▸ Data for processing:
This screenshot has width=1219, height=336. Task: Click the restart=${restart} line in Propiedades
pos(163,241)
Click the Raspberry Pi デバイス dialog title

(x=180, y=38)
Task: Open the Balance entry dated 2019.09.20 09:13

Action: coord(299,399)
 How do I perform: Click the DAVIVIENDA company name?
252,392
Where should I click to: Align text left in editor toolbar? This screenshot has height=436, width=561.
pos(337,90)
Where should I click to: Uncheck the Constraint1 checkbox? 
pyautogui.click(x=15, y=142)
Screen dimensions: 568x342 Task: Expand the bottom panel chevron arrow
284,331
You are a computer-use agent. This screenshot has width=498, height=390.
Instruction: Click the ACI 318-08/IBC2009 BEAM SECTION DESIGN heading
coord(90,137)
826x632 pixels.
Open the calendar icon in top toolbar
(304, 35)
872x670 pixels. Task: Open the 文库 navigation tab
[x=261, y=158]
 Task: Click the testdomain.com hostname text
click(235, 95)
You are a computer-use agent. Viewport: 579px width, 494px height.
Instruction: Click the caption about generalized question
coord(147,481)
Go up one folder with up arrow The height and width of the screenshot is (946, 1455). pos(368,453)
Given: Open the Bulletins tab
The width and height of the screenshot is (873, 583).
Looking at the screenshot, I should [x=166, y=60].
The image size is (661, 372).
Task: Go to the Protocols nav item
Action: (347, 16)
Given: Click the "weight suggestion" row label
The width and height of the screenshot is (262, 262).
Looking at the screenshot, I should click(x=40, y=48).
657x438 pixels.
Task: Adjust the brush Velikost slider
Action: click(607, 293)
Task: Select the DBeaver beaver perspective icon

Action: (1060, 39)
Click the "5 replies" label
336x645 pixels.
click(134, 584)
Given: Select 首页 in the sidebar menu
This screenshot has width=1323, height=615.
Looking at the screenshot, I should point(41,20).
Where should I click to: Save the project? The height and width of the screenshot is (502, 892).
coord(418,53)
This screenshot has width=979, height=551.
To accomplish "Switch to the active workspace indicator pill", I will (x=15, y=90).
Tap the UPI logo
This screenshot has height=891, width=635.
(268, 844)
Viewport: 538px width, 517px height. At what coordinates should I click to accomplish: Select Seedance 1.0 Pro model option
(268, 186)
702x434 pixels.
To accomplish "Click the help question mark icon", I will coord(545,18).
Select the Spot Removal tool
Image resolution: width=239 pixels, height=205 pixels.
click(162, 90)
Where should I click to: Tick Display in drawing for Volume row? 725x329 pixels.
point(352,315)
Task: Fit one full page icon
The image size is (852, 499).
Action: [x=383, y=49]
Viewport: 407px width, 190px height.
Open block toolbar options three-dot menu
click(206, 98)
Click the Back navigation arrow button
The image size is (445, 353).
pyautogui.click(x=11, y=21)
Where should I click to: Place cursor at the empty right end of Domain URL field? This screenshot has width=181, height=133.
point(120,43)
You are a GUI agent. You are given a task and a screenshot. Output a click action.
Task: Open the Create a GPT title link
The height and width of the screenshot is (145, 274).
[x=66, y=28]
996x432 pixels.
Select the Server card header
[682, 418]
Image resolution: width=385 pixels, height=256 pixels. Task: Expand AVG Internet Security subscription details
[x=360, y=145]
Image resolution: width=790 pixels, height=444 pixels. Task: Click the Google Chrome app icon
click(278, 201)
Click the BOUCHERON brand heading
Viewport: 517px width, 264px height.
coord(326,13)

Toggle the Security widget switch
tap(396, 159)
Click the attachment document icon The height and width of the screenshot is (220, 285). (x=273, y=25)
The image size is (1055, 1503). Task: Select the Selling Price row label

▸ Work task:
Reproduce each entry above exactly, keeping every word.

▸ Result below:
This screenshot has width=1219, height=336. Task: Click the restart=${restart} line in Propiedades
pos(163,241)
Click the Raspberry Pi デバイス dialog title

(x=180, y=38)
Task: Open the Balance entry dated 2019.09.20 09:13

Action: coord(299,399)
 How do I perform: Click the DAVIVIENDA company name?
252,392
Where should I click to: Align text left in editor toolbar? This screenshot has height=436, width=561.
pos(337,90)
Where should I click to: Uncheck the Constraint1 checkbox? 
pyautogui.click(x=15, y=142)
Screen dimensions: 568x342 Task: Expand the bottom panel chevron arrow
284,331
You are a computer-use agent. This screenshot has width=498, height=390.
Instruction: Click the ACI 318-08/IBC2009 BEAM SECTION DESIGN heading
coord(90,137)
826x632 pixels.
Open the calendar icon in top toolbar
(304, 35)
872x670 pixels. Task: Open the 文库 navigation tab
[x=261, y=158]
 Task: Click the testdomain.com hostname text
click(235, 95)
You are a computer-use agent. Viewport: 579px width, 494px height.
Instruction: Click the caption about generalized question
coord(147,481)
Go up one folder with up arrow The height and width of the screenshot is (946, 1455). pos(368,453)
Given: Open the Bulletins tab
The width and height of the screenshot is (873, 583).
Looking at the screenshot, I should [x=166, y=60].
The image size is (661, 372).
Task: Go to the Protocols nav item
Action: (347, 16)
Given: Click the "weight suggestion" row label
The width and height of the screenshot is (262, 262).
Looking at the screenshot, I should click(x=40, y=48).
657x438 pixels.
Task: Adjust the brush Velikost slider
Action: click(607, 293)
Task: Select the DBeaver beaver perspective icon

Action: (1060, 39)
Click the "5 replies" label
336x645 pixels.
click(134, 584)
Given: Select 首页 in the sidebar menu
This screenshot has width=1323, height=615.
Looking at the screenshot, I should point(41,20).
Where should I click to: Save the project? The height and width of the screenshot is (502, 892).
coord(418,53)
This screenshot has width=979, height=551.
To accomplish "Switch to the active workspace indicator pill", I will (x=15, y=90).
Tap the UPI logo
This screenshot has height=891, width=635.
(268, 844)
Viewport: 538px width, 517px height. At what coordinates should I click to accomplish: Select Seedance 1.0 Pro model option
(268, 186)
702x434 pixels.
To accomplish "Click the help question mark icon", I will coord(545,18).
Select the Spot Removal tool
Image resolution: width=239 pixels, height=205 pixels.
click(162, 90)
Where should I click to: Tick Display in drawing for Volume row? 725x329 pixels.
point(352,315)
Task: Fit one full page icon
The image size is (852, 499).
Action: [x=383, y=49]
Viewport: 407px width, 190px height.
Open block toolbar options three-dot menu
click(206, 98)
Click the Back navigation arrow button
The image size is (445, 353).
pyautogui.click(x=11, y=21)
Where should I click to: Place cursor at the empty right end of Domain URL field? This screenshot has width=181, height=133.
point(120,43)
You are a GUI agent. You are given a task and a screenshot. Output a click action.
Task: Open the Create a GPT title link
The height and width of the screenshot is (145, 274).
[x=66, y=28]
996x432 pixels.
Select the Server card header
[682, 418]
Image resolution: width=385 pixels, height=256 pixels. Task: Expand AVG Internet Security subscription details
[x=360, y=145]
Image resolution: width=790 pixels, height=444 pixels. Task: Click the Google Chrome app icon
click(278, 201)
Click the BOUCHERON brand heading
Viewport: 517px width, 264px height.
coord(326,13)

Toggle the Security widget switch
tap(396, 159)
Click the attachment document icon The height and width of the screenshot is (220, 285). (x=273, y=25)
The image size is (1055, 1503). Task: Select the Selling Price row label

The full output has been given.